→ **EXERCISE REQUIREMENTS**
Output the records. Match them exactly.

[Dataset entries]

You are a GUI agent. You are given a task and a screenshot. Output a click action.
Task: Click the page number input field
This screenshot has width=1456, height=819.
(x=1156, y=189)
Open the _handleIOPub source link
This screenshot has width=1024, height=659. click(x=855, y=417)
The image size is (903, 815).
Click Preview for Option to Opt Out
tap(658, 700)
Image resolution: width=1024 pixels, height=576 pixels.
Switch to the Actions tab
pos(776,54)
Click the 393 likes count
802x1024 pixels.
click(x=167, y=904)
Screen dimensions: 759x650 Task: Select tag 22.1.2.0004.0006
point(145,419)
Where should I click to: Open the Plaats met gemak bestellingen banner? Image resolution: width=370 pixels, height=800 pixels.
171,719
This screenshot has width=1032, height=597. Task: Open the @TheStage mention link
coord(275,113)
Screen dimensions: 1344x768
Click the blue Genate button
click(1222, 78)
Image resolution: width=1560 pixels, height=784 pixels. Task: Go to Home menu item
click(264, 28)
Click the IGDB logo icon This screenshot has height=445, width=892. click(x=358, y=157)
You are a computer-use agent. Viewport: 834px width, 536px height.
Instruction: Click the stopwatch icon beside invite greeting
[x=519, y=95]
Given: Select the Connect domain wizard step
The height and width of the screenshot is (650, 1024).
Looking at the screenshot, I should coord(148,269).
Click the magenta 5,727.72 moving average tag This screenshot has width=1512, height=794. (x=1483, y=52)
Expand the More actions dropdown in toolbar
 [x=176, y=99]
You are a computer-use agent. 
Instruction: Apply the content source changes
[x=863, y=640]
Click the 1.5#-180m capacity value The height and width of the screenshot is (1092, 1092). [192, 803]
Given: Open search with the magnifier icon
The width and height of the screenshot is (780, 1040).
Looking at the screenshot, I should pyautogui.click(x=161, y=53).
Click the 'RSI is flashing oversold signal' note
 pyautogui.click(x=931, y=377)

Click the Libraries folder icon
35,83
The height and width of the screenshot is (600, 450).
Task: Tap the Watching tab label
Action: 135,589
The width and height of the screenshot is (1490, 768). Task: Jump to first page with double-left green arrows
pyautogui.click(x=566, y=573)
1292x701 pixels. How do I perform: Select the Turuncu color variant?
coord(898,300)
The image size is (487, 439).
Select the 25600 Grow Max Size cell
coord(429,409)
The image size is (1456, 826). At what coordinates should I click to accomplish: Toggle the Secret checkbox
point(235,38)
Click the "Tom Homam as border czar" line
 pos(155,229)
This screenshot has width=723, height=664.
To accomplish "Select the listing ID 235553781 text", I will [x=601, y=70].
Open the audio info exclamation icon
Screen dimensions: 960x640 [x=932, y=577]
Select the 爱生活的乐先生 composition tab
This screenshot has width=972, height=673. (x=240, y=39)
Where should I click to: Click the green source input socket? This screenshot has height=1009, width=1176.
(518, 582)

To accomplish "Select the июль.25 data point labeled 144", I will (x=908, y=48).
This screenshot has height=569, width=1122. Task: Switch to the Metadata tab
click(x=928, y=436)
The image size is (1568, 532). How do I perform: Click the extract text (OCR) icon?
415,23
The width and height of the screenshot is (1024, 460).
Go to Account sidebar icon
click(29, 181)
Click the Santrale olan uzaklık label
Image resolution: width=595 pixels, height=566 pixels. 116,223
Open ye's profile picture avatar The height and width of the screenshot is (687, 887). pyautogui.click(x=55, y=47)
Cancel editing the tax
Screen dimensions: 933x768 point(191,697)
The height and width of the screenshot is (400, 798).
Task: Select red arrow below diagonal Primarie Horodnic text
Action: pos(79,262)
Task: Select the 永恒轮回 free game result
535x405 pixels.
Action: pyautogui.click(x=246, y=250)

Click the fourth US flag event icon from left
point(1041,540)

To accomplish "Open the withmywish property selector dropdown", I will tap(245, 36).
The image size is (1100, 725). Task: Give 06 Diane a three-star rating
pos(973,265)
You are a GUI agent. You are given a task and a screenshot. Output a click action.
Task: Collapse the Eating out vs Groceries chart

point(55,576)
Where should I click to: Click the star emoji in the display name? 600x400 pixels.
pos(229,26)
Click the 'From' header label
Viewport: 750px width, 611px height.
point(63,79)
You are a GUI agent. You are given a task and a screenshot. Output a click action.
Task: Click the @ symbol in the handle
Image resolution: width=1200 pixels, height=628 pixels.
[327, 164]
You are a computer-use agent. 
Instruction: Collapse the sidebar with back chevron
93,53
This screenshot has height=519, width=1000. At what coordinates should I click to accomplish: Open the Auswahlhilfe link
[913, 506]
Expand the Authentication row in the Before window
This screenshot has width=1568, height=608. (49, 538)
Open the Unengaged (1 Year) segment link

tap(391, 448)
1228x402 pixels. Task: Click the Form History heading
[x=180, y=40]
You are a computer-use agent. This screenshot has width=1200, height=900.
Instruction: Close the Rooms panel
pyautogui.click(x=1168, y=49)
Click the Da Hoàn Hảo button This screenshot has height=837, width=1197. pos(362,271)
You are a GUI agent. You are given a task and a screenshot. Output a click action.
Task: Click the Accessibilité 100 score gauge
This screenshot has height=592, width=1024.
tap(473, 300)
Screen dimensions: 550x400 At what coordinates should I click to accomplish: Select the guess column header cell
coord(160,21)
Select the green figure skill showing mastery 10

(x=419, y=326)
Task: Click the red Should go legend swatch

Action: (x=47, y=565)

→ **ANSWER SPACE**
You are a GUI agent. You are given a task and a screenshot. Output a click action.
Task: Click the page number input field
This screenshot has width=1456, height=819.
(x=1156, y=189)
Open the _handleIOPub source link
This screenshot has width=1024, height=659. click(x=855, y=417)
The image size is (903, 815).
Click Preview for Option to Opt Out
tap(658, 700)
Image resolution: width=1024 pixels, height=576 pixels.
Switch to the Actions tab
pos(776,54)
Click the 393 likes count
802x1024 pixels.
click(x=167, y=904)
Screen dimensions: 759x650 Task: Select tag 22.1.2.0004.0006
point(145,419)
Where should I click to: Open the Plaats met gemak bestellingen banner? Image resolution: width=370 pixels, height=800 pixels.
171,719
This screenshot has width=1032, height=597. Task: Open the @TheStage mention link
coord(275,113)
Screen dimensions: 1344x768
Click the blue Genate button
click(1222, 78)
Image resolution: width=1560 pixels, height=784 pixels. Task: Go to Home menu item
click(264, 28)
Click the IGDB logo icon This screenshot has height=445, width=892. click(x=358, y=157)
You are a computer-use agent. Viewport: 834px width, 536px height.
Instruction: Click the stopwatch icon beside invite greeting
[x=519, y=95]
Given: Select the Connect domain wizard step
The height and width of the screenshot is (650, 1024).
Looking at the screenshot, I should coord(148,269).
Click the magenta 5,727.72 moving average tag This screenshot has width=1512, height=794. (x=1483, y=52)
Expand the More actions dropdown in toolbar
 [x=176, y=99]
You are a computer-use agent. 
Instruction: Apply the content source changes
[x=863, y=640]
Click the 1.5#-180m capacity value The height and width of the screenshot is (1092, 1092). [192, 803]
Given: Open search with the magnifier icon
The width and height of the screenshot is (780, 1040).
Looking at the screenshot, I should pyautogui.click(x=161, y=53).
Click the 'RSI is flashing oversold signal' note
 pyautogui.click(x=931, y=377)

Click the Libraries folder icon
35,83
The height and width of the screenshot is (600, 450).
Task: Tap the Watching tab label
Action: 135,589
The width and height of the screenshot is (1490, 768). Task: Jump to first page with double-left green arrows
pyautogui.click(x=566, y=573)
1292x701 pixels. How do I perform: Select the Turuncu color variant?
coord(898,300)
The image size is (487, 439).
Select the 25600 Grow Max Size cell
coord(429,409)
The image size is (1456, 826). At what coordinates should I click to accomplish: Toggle the Secret checkbox
point(235,38)
Click the "Tom Homam as border czar" line
 pos(155,229)
This screenshot has width=723, height=664.
To accomplish "Select the listing ID 235553781 text", I will [x=601, y=70].
Open the audio info exclamation icon
Screen dimensions: 960x640 [x=932, y=577]
Select the 爱生活的乐先生 composition tab
This screenshot has width=972, height=673. (x=240, y=39)
Where should I click to: Click the green source input socket? This screenshot has height=1009, width=1176.
(518, 582)

To accomplish "Select the июль.25 data point labeled 144", I will (x=908, y=48).
This screenshot has height=569, width=1122. Task: Switch to the Metadata tab
click(x=928, y=436)
The image size is (1568, 532). How do I perform: Click the extract text (OCR) icon?
415,23
The width and height of the screenshot is (1024, 460).
Go to Account sidebar icon
click(29, 181)
Click the Santrale olan uzaklık label
Image resolution: width=595 pixels, height=566 pixels. 116,223
Open ye's profile picture avatar The height and width of the screenshot is (687, 887). pyautogui.click(x=55, y=47)
Cancel editing the tax
Screen dimensions: 933x768 point(191,697)
The height and width of the screenshot is (400, 798).
Task: Select red arrow below diagonal Primarie Horodnic text
Action: pos(79,262)
Task: Select the 永恒轮回 free game result
535x405 pixels.
Action: pyautogui.click(x=246, y=250)

Click the fourth US flag event icon from left
point(1041,540)

To accomplish "Open the withmywish property selector dropdown", I will tap(245, 36).
The image size is (1100, 725). Task: Give 06 Diane a three-star rating
pos(973,265)
You are a GUI agent. You are given a task and a screenshot. Output a click action.
Task: Collapse the Eating out vs Groceries chart

point(55,576)
Where should I click to: Click the star emoji in the display name? 600x400 pixels.
pos(229,26)
Click the 'From' header label
Viewport: 750px width, 611px height.
point(63,79)
You are a GUI agent. You are given a task and a screenshot. Output a click action.
Task: Click the @ symbol in the handle
Image resolution: width=1200 pixels, height=628 pixels.
[327, 164]
You are a computer-use agent. 
Instruction: Collapse the sidebar with back chevron
93,53
This screenshot has height=519, width=1000. At what coordinates should I click to accomplish: Open the Auswahlhilfe link
[913, 506]
Expand the Authentication row in the Before window
This screenshot has width=1568, height=608. (49, 538)
Open the Unengaged (1 Year) segment link

tap(391, 448)
1228x402 pixels. Task: Click the Form History heading
[x=180, y=40]
You are a computer-use agent. This screenshot has width=1200, height=900.
Instruction: Close the Rooms panel
pyautogui.click(x=1168, y=49)
Click the Da Hoàn Hảo button This screenshot has height=837, width=1197. pos(362,271)
You are a GUI agent. You are given a task and a screenshot. Output a click action.
Task: Click the Accessibilité 100 score gauge
This screenshot has height=592, width=1024.
tap(473, 300)
Screen dimensions: 550x400 At what coordinates should I click to accomplish: Select the guess column header cell
coord(160,21)
Select the green figure skill showing mastery 10

(x=419, y=326)
Task: Click the red Should go legend swatch

Action: (x=47, y=565)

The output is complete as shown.